Plant Communities and Cellular Automata Models: State of the Art. CA models incorporate both spatial and temporal dynamics [1, 7], making them suitable tools to model space-oriented ecological processes [9, 10, 17]. The plasticity of CA models has encouraged researchers tackling new challenges in ecology and their application has increased during the last decades [8, 10, 29]. They have been used for methodological purposes [7, 19, 21], for modelling vegetation dynamics [3, 5, 9, 10, 14] and the impact of disturbances [1]. Despite their strong dependence on parameterization, the main advantage of such models is that they are less laborious and they can be used for simulating complex systems with only a few rules. However, the sampling effort and computation requirements have prevented CA becoming an ordinary tool in ecological research. In this regard, CA models are not usually intended to reproduce the spatio-temporal patterns of vegetation; they are just a loose approach to the structure of vegetation, for instance [7], or to any process.
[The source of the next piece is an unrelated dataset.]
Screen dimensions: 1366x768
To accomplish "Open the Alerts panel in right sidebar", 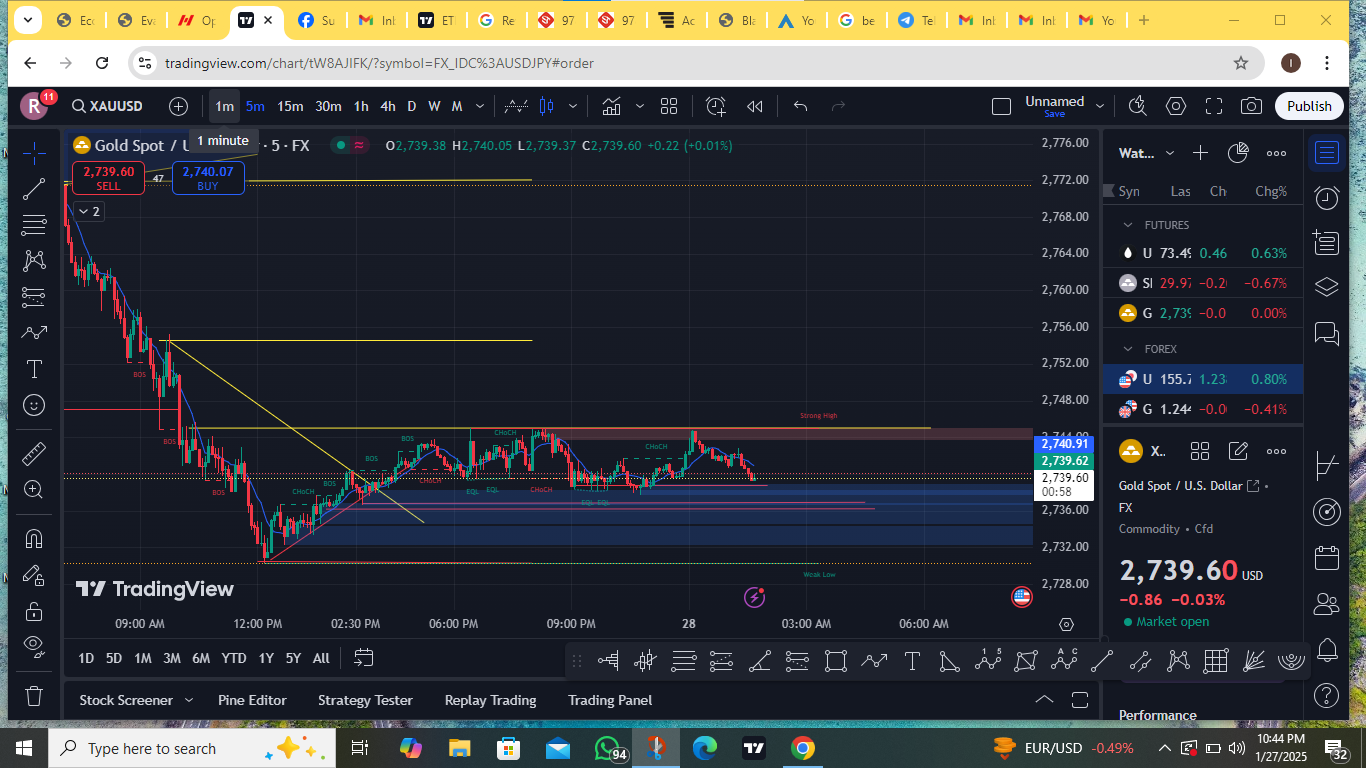I will 1327,197.
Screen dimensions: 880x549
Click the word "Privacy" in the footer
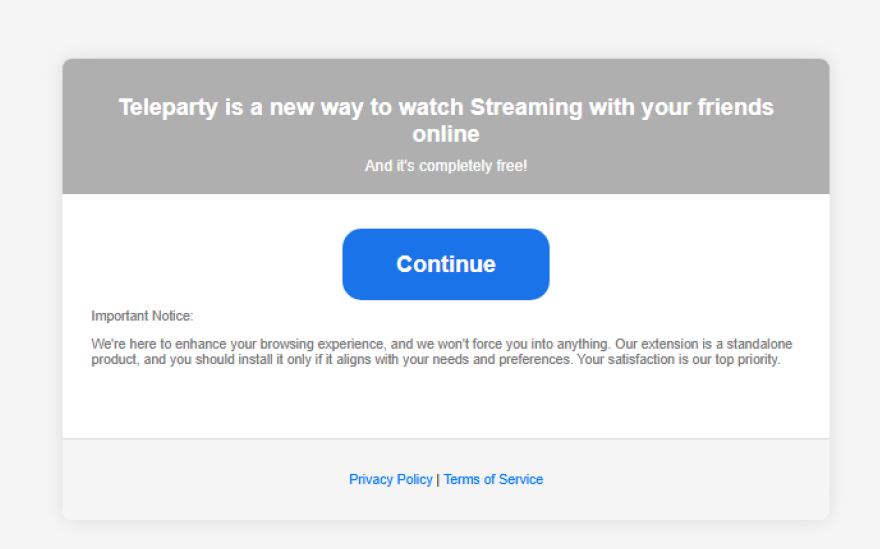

Objectives. The objective of this work is the development of CA models that reproduce the assembly of plant communities after fire and shortly discuss a possible way of optimizing their parameterization.

2 Background Data

The information for the cellular automaton has been recorded by the Fire Ecology Group of the University of Santiago de Compostela in a high number of locations in the north-west of the Iberian Peninsula for the last 18 years. Some of those data have been previously published in scientific journals, for instance [4, 16, 23, 24, 26,27,28]. Other data still remain unpublished.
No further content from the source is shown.